***** EXERCISE MATERIAL *****
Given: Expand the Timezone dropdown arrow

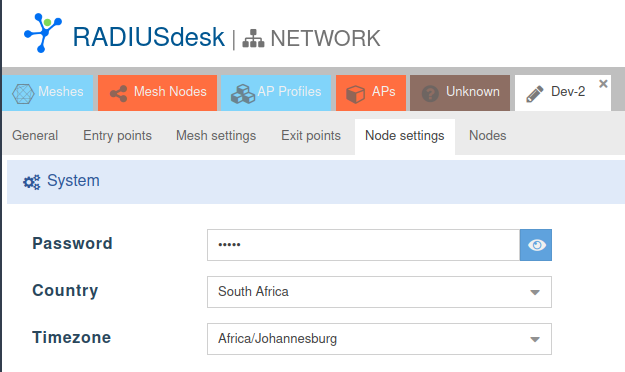Looking at the screenshot, I should click(535, 339).
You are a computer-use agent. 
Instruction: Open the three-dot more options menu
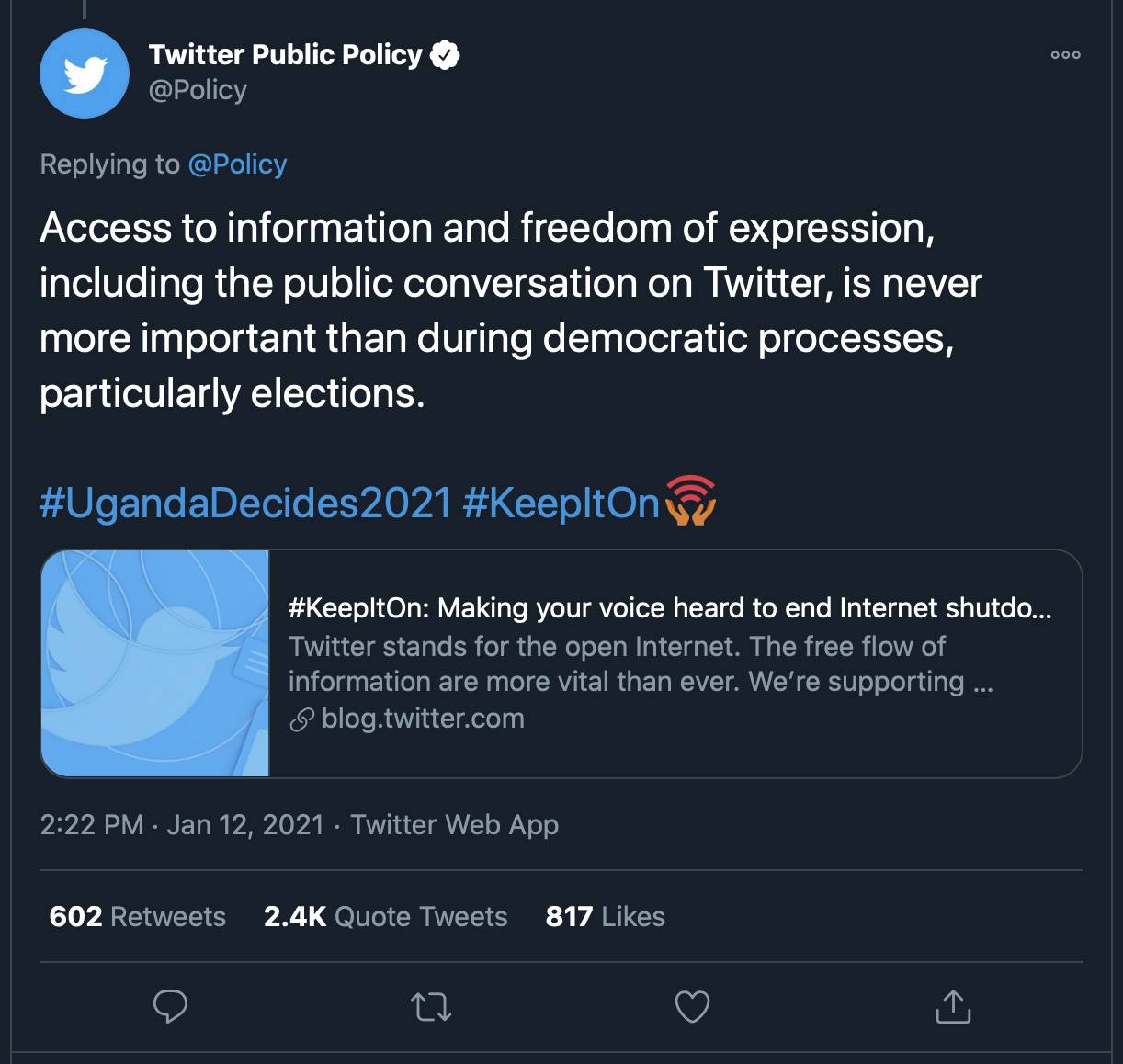point(1066,55)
*****
WHAT IS BEING ASKED:
Drop the images; copy every entry above exactly.

WRITTEN ANSWER:
Given: Expand the Timezone dropdown arrow

Looking at the screenshot, I should click(535, 339).
You are a computer-use agent. 
Instruction: Open the three-dot more options menu
point(1066,55)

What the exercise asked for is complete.